Given exercise ▸ Copy each of the following rows verbatim, with no changes to wording, spacing, or order.

—————

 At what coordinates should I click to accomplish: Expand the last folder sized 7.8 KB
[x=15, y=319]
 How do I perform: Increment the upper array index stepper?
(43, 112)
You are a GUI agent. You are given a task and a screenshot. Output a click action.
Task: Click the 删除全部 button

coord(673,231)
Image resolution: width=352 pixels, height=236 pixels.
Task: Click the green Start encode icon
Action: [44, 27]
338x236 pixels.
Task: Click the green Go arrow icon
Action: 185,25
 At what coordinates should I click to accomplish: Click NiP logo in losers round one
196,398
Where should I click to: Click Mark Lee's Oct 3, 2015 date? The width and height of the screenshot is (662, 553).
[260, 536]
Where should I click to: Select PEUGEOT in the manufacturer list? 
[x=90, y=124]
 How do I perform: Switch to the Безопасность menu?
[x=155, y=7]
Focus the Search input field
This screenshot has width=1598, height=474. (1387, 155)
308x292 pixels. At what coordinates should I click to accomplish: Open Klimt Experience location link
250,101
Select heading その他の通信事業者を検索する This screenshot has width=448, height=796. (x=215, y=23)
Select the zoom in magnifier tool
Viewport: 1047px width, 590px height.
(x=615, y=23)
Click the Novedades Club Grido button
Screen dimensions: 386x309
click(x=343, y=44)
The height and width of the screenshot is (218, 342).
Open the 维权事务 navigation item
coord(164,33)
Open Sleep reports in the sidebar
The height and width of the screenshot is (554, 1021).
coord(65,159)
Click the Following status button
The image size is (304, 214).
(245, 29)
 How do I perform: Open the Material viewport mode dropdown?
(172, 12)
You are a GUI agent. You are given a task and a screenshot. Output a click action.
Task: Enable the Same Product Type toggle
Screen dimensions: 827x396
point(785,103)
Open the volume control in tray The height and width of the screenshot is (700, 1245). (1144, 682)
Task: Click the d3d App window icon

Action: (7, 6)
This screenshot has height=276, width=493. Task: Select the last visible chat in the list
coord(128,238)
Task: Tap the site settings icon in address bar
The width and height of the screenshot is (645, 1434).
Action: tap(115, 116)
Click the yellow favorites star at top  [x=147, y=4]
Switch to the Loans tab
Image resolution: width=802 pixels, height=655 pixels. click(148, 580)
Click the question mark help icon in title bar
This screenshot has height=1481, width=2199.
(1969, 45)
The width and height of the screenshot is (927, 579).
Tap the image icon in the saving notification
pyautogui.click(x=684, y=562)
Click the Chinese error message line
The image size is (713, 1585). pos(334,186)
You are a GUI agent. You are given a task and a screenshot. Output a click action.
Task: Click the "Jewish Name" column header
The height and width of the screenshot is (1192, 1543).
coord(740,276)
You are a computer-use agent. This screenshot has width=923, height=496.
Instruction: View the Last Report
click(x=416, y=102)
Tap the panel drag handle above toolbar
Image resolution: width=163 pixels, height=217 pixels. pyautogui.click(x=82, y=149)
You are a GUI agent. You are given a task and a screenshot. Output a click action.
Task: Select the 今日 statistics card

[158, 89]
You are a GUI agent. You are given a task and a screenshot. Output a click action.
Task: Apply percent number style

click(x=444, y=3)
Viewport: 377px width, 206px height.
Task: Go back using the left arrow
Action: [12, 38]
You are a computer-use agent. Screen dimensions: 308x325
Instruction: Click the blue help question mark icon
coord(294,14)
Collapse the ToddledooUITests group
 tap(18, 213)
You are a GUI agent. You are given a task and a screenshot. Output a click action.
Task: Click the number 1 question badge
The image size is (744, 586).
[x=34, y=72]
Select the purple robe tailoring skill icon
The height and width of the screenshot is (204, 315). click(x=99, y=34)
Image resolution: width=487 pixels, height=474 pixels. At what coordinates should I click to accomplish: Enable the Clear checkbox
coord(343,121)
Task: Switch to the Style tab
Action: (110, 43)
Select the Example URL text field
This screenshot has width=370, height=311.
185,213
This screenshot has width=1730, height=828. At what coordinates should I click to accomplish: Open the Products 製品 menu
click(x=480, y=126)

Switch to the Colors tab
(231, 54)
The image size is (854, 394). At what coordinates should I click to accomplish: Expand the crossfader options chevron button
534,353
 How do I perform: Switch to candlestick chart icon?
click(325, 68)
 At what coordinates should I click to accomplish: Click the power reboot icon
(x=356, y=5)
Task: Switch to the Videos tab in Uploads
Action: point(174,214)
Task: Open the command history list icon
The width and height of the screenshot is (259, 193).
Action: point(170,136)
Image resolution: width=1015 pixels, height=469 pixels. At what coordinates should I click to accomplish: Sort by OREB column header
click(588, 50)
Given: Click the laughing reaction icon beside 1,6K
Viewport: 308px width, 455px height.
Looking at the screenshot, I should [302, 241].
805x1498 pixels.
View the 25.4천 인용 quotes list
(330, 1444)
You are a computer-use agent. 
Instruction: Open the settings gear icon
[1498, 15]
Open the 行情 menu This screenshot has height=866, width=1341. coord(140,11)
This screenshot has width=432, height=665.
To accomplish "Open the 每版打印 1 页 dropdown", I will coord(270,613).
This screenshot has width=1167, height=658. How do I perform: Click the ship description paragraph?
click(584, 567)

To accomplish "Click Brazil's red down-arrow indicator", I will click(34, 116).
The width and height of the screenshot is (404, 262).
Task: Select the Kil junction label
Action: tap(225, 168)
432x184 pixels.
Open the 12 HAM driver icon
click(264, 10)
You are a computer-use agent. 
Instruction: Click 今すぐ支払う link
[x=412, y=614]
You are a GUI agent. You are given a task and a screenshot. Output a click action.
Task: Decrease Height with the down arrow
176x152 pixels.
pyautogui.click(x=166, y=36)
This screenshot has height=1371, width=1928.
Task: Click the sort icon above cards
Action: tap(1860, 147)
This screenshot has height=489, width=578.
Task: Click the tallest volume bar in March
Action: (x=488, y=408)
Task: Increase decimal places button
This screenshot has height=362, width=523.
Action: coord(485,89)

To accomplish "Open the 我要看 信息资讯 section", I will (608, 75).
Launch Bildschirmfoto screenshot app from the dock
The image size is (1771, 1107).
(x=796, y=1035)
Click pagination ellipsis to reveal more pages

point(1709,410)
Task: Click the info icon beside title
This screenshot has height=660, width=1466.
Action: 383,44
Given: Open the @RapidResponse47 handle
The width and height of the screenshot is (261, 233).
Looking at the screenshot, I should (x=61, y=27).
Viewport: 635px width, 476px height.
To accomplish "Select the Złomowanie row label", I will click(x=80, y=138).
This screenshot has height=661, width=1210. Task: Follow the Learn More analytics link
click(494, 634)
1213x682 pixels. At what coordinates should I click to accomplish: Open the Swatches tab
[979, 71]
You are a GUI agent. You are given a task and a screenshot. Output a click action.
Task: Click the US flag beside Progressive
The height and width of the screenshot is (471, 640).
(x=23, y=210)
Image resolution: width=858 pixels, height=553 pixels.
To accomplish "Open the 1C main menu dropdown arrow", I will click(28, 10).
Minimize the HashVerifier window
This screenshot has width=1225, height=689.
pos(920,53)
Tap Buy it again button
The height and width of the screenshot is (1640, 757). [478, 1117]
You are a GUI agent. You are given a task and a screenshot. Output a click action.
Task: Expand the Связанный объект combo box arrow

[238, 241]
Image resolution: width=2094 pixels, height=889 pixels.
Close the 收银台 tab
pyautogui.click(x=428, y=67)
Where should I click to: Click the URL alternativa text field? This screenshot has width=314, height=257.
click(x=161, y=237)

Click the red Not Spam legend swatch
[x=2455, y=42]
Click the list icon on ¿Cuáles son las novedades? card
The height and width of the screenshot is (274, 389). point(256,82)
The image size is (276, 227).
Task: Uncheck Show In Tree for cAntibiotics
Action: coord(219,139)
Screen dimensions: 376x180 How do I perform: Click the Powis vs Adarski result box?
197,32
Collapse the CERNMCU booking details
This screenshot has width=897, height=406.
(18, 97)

—————

Worked answer ▸
 At what coordinates should I click to accomplish: Expand the last folder sized 7.8 KB
[x=15, y=319]
 How do I perform: Increment the upper array index stepper?
(43, 112)
You are a GUI agent. You are given a task and a screenshot. Output a click action.
Task: Click the 删除全部 button

coord(673,231)
Image resolution: width=352 pixels, height=236 pixels.
Task: Click the green Start encode icon
Action: [44, 27]
338x236 pixels.
Task: Click the green Go arrow icon
Action: 185,25
 At what coordinates should I click to accomplish: Click NiP logo in losers round one
196,398
Where should I click to: Click Mark Lee's Oct 3, 2015 date? The width and height of the screenshot is (662, 553).
[260, 536]
Where should I click to: Select PEUGEOT in the manufacturer list? 
[x=90, y=124]
 How do I perform: Switch to the Безопасность menu?
[x=155, y=7]
Focus the Search input field
This screenshot has width=1598, height=474. (1387, 155)
308x292 pixels. At what coordinates should I click to accomplish: Open Klimt Experience location link
250,101
Select heading その他の通信事業者を検索する This screenshot has width=448, height=796. (x=215, y=23)
Select the zoom in magnifier tool
Viewport: 1047px width, 590px height.
(x=615, y=23)
Click the Novedades Club Grido button
Screen dimensions: 386x309
click(x=343, y=44)
The height and width of the screenshot is (218, 342).
Open the 维权事务 navigation item
coord(164,33)
Open Sleep reports in the sidebar
The height and width of the screenshot is (554, 1021).
coord(65,159)
Click the Following status button
The image size is (304, 214).
(245, 29)
 How do I perform: Open the Material viewport mode dropdown?
(172, 12)
You are a GUI agent. You are given a task and a screenshot. Output a click action.
Task: Enable the Same Product Type toggle
Screen dimensions: 827x396
point(785,103)
Open the volume control in tray The height and width of the screenshot is (700, 1245). (1144, 682)
Task: Click the d3d App window icon

Action: (7, 6)
This screenshot has height=276, width=493. Task: Select the last visible chat in the list
coord(128,238)
Task: Tap the site settings icon in address bar
The width and height of the screenshot is (645, 1434).
Action: tap(115, 116)
Click the yellow favorites star at top  [x=147, y=4]
Switch to the Loans tab
Image resolution: width=802 pixels, height=655 pixels. click(148, 580)
Click the question mark help icon in title bar
This screenshot has height=1481, width=2199.
(1969, 45)
The width and height of the screenshot is (927, 579).
Tap the image icon in the saving notification
pyautogui.click(x=684, y=562)
Click the Chinese error message line
The image size is (713, 1585). pos(334,186)
You are a GUI agent. You are given a task and a screenshot. Output a click action.
Task: Click the "Jewish Name" column header
The height and width of the screenshot is (1192, 1543).
coord(740,276)
You are a computer-use agent. This screenshot has width=923, height=496.
Instruction: View the Last Report
click(x=416, y=102)
Tap the panel drag handle above toolbar
Image resolution: width=163 pixels, height=217 pixels. pyautogui.click(x=82, y=149)
You are a GUI agent. You are given a task and a screenshot. Output a click action.
Task: Select the 今日 statistics card

[158, 89]
You are a GUI agent. You are given a task and a screenshot. Output a click action.
Task: Apply percent number style

click(x=444, y=3)
Viewport: 377px width, 206px height.
Task: Go back using the left arrow
Action: [12, 38]
You are a computer-use agent. Screen dimensions: 308x325
Instruction: Click the blue help question mark icon
coord(294,14)
Collapse the ToddledooUITests group
 tap(18, 213)
You are a GUI agent. You are given a task and a screenshot. Output a click action.
Task: Click the number 1 question badge
The image size is (744, 586).
[x=34, y=72]
Select the purple robe tailoring skill icon
The height and width of the screenshot is (204, 315). click(x=99, y=34)
Image resolution: width=487 pixels, height=474 pixels. At what coordinates should I click to accomplish: Enable the Clear checkbox
coord(343,121)
Task: Switch to the Style tab
Action: (110, 43)
Select the Example URL text field
This screenshot has width=370, height=311.
185,213
This screenshot has width=1730, height=828. At what coordinates should I click to accomplish: Open the Products 製品 menu
click(x=480, y=126)

Switch to the Colors tab
(231, 54)
The image size is (854, 394). At what coordinates should I click to accomplish: Expand the crossfader options chevron button
534,353
 How do I perform: Switch to candlestick chart icon?
click(325, 68)
 At what coordinates should I click to accomplish: Click the power reboot icon
(x=356, y=5)
Task: Switch to the Videos tab in Uploads
Action: point(174,214)
Task: Open the command history list icon
The width and height of the screenshot is (259, 193).
Action: point(170,136)
Image resolution: width=1015 pixels, height=469 pixels. At what coordinates should I click to accomplish: Sort by OREB column header
click(588, 50)
Given: Click the laughing reaction icon beside 1,6K
Viewport: 308px width, 455px height.
Looking at the screenshot, I should [302, 241].
805x1498 pixels.
View the 25.4천 인용 quotes list
(330, 1444)
You are a computer-use agent. 
Instruction: Open the settings gear icon
[1498, 15]
Open the 行情 menu This screenshot has height=866, width=1341. coord(140,11)
This screenshot has width=432, height=665.
To accomplish "Open the 每版打印 1 页 dropdown", I will coord(270,613).
This screenshot has width=1167, height=658. How do I perform: Click the ship description paragraph?
click(584, 567)

To accomplish "Click Brazil's red down-arrow indicator", I will click(34, 116).
The width and height of the screenshot is (404, 262).
Task: Select the Kil junction label
Action: tap(225, 168)
432x184 pixels.
Open the 12 HAM driver icon
click(264, 10)
You are a computer-use agent. 
Instruction: Click 今すぐ支払う link
[x=412, y=614]
You are a GUI agent. You are given a task and a screenshot. Output a click action.
Task: Decrease Height with the down arrow
176x152 pixels.
pyautogui.click(x=166, y=36)
This screenshot has height=1371, width=1928.
Task: Click the sort icon above cards
Action: tap(1860, 147)
This screenshot has height=489, width=578.
Task: Click the tallest volume bar in March
Action: (x=488, y=408)
Task: Increase decimal places button
This screenshot has height=362, width=523.
Action: coord(485,89)

To accomplish "Open the 我要看 信息资讯 section", I will (608, 75).
Launch Bildschirmfoto screenshot app from the dock
The image size is (1771, 1107).
(x=796, y=1035)
Click pagination ellipsis to reveal more pages

point(1709,410)
Task: Click the info icon beside title
This screenshot has height=660, width=1466.
Action: 383,44
Given: Open the @RapidResponse47 handle
The width and height of the screenshot is (261, 233).
Looking at the screenshot, I should (x=61, y=27).
Viewport: 635px width, 476px height.
To accomplish "Select the Złomowanie row label", I will click(x=80, y=138).
This screenshot has height=661, width=1210. Task: Follow the Learn More analytics link
click(494, 634)
1213x682 pixels. At what coordinates should I click to accomplish: Open the Swatches tab
[979, 71]
You are a GUI agent. You are given a task and a screenshot. Output a click action.
Task: Click the US flag beside Progressive
The height and width of the screenshot is (471, 640).
(x=23, y=210)
Image resolution: width=858 pixels, height=553 pixels.
To accomplish "Open the 1C main menu dropdown arrow", I will click(28, 10).
Minimize the HashVerifier window
This screenshot has width=1225, height=689.
pos(920,53)
Tap Buy it again button
The height and width of the screenshot is (1640, 757). [478, 1117]
You are a GUI agent. You are given a task and a screenshot. Output a click action.
Task: Expand the Связанный объект combo box arrow

[238, 241]
Image resolution: width=2094 pixels, height=889 pixels.
Close the 收银台 tab
pyautogui.click(x=428, y=67)
Where should I click to: Click the URL alternativa text field? This screenshot has width=314, height=257.
click(x=161, y=237)

Click the red Not Spam legend swatch
[x=2455, y=42]
Click the list icon on ¿Cuáles son las novedades? card
The height and width of the screenshot is (274, 389). point(256,82)
The image size is (276, 227).
Task: Uncheck Show In Tree for cAntibiotics
Action: coord(219,139)
Screen dimensions: 376x180 How do I perform: Click the Powis vs Adarski result box?
197,32
Collapse the CERNMCU booking details
This screenshot has width=897, height=406.
(18, 97)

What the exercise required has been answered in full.